| AIM OF THE EXERCISE |
Arrange the records from the line with "Image resolution: width=1120" to the line with "View analytics on" as a two-column CSV with the headers request and answer. Make one row per request, put each value in a single quoted field, and turn any line breaks into spaces.

Dataset items:
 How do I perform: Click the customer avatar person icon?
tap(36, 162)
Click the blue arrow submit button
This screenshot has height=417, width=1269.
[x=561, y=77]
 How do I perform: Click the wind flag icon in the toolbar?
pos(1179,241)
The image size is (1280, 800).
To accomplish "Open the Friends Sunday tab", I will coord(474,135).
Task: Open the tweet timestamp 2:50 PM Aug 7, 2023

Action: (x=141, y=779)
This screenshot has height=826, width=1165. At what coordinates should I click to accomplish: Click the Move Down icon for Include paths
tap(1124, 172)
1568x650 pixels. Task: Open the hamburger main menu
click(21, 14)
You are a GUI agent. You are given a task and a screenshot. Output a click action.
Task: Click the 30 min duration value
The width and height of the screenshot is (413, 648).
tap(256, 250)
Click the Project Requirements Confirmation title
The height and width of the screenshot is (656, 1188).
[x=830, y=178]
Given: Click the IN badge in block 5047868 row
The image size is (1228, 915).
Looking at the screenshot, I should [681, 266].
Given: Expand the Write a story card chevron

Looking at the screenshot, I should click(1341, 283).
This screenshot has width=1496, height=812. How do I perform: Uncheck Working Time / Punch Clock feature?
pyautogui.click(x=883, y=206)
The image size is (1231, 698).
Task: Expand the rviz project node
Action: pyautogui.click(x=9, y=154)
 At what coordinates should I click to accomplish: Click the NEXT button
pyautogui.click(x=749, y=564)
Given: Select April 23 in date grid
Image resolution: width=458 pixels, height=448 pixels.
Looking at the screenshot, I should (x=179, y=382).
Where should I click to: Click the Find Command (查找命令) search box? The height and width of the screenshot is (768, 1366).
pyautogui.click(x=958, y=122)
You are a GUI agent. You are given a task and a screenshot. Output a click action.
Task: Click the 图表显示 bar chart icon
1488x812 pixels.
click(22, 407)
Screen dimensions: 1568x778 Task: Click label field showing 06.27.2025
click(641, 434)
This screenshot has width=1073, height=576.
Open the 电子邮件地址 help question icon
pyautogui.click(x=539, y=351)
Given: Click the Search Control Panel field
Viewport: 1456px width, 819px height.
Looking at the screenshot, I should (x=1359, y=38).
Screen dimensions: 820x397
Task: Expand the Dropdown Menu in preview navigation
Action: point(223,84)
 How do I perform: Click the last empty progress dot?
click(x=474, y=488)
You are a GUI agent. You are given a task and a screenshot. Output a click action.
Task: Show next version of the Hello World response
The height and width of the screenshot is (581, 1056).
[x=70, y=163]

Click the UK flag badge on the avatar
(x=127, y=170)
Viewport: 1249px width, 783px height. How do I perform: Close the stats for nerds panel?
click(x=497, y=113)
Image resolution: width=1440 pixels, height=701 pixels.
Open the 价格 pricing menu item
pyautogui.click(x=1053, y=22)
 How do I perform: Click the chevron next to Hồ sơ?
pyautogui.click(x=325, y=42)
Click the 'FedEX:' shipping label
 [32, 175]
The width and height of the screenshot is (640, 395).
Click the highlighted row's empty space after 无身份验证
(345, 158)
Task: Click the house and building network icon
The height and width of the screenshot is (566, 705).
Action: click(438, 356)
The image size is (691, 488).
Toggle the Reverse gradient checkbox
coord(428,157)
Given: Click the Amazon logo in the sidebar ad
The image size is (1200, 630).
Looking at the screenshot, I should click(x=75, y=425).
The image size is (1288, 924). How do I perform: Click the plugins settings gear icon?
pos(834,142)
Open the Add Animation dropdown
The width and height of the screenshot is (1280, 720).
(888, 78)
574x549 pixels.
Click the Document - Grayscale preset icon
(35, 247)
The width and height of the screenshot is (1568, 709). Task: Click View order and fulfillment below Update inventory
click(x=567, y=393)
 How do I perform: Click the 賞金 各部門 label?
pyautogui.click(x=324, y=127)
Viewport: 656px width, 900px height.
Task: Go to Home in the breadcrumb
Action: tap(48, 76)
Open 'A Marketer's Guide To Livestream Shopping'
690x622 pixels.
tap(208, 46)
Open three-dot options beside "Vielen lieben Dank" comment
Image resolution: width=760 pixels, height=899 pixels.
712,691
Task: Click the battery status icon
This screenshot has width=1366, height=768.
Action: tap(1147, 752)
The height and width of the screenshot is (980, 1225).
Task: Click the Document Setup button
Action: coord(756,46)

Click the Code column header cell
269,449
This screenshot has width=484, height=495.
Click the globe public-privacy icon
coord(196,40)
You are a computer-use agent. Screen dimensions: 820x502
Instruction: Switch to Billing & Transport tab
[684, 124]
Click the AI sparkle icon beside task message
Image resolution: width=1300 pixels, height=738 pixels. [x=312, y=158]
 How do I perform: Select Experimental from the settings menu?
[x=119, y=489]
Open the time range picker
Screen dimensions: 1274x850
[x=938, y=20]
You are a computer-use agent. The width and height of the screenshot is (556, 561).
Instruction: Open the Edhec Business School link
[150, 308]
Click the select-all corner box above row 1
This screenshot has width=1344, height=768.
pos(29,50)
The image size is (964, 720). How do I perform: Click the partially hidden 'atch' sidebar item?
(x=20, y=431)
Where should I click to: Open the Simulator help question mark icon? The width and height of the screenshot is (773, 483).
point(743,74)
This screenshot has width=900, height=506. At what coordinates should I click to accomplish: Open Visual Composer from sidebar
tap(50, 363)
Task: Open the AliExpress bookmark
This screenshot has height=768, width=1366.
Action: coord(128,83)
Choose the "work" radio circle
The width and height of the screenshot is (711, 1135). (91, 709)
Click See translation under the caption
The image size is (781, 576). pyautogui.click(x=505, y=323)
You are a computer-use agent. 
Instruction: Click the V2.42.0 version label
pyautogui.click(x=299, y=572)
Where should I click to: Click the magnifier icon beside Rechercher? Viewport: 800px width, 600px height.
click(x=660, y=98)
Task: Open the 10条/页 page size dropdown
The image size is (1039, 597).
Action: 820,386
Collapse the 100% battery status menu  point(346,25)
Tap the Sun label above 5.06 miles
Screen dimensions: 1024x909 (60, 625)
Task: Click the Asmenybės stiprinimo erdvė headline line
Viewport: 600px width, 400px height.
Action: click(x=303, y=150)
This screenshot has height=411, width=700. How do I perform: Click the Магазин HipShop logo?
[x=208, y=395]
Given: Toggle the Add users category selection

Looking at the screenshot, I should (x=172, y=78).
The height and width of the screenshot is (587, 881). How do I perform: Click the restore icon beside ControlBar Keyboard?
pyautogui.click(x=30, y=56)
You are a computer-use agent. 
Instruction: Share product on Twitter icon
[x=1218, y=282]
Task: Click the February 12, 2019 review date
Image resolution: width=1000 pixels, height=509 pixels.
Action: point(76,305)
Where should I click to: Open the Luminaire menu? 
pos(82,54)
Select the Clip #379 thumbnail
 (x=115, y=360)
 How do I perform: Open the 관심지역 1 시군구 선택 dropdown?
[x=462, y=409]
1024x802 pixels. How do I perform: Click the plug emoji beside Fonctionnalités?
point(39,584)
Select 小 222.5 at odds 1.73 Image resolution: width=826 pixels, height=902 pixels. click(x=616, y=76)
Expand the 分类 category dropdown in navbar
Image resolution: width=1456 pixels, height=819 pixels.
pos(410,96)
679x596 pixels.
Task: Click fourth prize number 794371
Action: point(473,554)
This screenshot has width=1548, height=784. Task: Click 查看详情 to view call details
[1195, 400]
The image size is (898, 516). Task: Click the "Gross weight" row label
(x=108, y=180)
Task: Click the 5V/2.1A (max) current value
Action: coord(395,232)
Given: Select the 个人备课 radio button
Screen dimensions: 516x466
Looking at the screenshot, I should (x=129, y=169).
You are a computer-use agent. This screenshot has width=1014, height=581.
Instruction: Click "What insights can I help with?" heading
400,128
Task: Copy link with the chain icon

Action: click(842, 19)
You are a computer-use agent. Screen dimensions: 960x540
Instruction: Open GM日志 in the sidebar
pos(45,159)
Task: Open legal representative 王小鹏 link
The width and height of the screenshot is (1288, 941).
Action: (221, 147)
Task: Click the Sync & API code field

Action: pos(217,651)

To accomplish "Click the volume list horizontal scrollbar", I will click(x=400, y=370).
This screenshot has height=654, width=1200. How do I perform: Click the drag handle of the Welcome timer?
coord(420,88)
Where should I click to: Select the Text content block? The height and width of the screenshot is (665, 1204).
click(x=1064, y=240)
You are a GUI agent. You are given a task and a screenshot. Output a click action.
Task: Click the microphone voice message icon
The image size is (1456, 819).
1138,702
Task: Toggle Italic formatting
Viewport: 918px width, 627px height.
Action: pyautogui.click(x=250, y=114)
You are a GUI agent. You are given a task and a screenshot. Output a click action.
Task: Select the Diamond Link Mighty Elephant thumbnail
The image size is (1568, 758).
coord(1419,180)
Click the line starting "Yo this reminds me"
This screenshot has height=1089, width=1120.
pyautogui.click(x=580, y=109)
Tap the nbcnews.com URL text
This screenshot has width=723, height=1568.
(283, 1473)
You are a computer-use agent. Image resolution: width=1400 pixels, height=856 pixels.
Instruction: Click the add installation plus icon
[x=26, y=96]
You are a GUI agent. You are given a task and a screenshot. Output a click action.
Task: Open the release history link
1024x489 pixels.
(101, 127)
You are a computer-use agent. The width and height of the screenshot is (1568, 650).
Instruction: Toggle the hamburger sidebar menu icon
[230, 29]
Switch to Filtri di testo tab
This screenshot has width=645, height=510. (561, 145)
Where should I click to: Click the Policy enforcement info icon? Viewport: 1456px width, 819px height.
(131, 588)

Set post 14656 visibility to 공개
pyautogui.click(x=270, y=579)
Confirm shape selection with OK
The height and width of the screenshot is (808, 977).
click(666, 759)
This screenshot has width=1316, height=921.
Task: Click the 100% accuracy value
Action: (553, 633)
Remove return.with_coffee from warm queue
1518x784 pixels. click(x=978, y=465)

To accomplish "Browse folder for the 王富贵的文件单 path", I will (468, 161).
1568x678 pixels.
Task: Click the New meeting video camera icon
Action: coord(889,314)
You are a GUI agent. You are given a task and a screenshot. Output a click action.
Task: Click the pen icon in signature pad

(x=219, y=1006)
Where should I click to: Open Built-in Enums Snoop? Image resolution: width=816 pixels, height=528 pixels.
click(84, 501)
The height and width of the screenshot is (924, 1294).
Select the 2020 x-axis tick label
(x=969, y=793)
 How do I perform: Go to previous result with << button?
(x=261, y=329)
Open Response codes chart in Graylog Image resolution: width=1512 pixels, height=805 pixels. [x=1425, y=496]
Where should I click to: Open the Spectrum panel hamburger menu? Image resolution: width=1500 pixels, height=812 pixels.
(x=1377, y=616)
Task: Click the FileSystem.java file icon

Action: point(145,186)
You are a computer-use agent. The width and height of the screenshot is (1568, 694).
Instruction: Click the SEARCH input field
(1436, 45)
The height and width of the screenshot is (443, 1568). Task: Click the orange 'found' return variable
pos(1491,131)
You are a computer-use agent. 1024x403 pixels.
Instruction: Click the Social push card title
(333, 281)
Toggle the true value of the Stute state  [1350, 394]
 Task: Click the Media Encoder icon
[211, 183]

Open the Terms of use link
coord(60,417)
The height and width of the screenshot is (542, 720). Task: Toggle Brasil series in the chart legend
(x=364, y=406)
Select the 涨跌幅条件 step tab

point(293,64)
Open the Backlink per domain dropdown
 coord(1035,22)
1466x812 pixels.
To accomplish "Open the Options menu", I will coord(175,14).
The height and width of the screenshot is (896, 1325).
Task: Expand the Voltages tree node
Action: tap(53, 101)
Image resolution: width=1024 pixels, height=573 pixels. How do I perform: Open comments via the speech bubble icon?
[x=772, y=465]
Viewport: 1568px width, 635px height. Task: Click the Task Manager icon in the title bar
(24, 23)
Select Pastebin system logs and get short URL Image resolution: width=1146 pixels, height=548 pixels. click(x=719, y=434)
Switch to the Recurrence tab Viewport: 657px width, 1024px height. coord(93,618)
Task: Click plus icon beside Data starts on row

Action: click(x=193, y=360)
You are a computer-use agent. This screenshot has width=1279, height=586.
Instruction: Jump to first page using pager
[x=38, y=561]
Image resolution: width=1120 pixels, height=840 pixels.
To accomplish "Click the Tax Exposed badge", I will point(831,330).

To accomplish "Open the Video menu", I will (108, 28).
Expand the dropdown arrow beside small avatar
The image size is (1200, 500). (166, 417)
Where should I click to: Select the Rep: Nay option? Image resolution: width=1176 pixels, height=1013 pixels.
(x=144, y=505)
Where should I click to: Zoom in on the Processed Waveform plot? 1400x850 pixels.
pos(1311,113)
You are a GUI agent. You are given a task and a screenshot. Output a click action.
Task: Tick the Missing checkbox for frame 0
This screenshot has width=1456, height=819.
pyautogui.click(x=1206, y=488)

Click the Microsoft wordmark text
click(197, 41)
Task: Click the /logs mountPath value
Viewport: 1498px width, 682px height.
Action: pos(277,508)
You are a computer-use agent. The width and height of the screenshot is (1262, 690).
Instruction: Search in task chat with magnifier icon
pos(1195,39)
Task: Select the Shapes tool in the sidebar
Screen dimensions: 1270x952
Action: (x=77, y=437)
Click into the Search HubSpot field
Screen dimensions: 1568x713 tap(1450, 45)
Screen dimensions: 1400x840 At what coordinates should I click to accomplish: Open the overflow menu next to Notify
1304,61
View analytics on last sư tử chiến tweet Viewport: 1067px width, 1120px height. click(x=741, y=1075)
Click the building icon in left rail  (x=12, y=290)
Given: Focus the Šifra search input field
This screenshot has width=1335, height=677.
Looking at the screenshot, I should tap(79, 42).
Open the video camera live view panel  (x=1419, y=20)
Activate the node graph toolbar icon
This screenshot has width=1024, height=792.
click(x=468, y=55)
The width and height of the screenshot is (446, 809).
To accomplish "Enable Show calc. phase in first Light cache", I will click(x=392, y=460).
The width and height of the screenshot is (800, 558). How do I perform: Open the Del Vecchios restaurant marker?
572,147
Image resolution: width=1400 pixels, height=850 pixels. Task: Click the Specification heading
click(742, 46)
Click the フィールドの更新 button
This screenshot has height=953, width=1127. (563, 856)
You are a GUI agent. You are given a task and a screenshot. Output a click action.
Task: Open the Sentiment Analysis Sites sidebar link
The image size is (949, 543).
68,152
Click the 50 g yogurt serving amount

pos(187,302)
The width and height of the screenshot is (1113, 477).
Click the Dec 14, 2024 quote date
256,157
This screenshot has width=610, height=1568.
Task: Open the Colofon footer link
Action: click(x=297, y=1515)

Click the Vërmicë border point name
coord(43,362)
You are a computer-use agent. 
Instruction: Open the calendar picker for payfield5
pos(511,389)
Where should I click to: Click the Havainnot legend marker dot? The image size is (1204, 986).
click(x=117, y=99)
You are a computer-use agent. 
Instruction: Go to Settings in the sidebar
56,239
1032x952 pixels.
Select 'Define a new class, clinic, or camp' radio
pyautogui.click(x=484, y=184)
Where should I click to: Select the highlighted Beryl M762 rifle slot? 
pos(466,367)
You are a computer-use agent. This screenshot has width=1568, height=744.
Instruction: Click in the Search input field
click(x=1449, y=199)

| EXERCISE RESPONSE |
request,answer
"Image resolution: width=1120 pixels, height=840 pixels. To accomplish ""Click the Tax Exposed badge"",","I will point(831,330)."
"To accomplish ""Open the Video menu"",","I will (108, 28)."
"Expand the dropdown arrow beside small avatar","The image size is (1200, 500). (166, 417)"
"Where should I click to: Select the Rep: Nay option? Image resolution: width=1176 pixels, height=1013 pixels.","(x=144, y=505)"
"Where should I click to: Zoom in on the Processed Waveform plot? 1400x850 pixels.","pos(1311,113)"
"You are a GUI agent. You are given a task and a screenshot. Output a click action. Task: Tick the Missing checkbox for frame 0 This screenshot has width=1456, height=819.","pyautogui.click(x=1206, y=488)"
"Click the Microsoft wordmark text","click(197, 41)"
"Task: Click the /logs mountPath value Viewport: 1498px width, 682px height.","Action: pos(277,508)"
"You are a computer-use agent. The width and height of the screenshot is (1262, 690). Instruction: Search in task chat with magnifier icon","pos(1195,39)"
"Task: Select the Shapes tool in the sidebar Screen dimensions: 1270x952","Action: (x=77, y=437)"
"Click into the Search HubSpot field","Screen dimensions: 1568x713 tap(1450, 45)"
"Screen dimensions: 1400x840 At what coordinates should I click to accomplish: Open the overflow menu next to Notify","1304,61"
"View analytics on last sư tử chiến tweet Viewport: 1067px width, 1120px height.","click(x=741, y=1075)"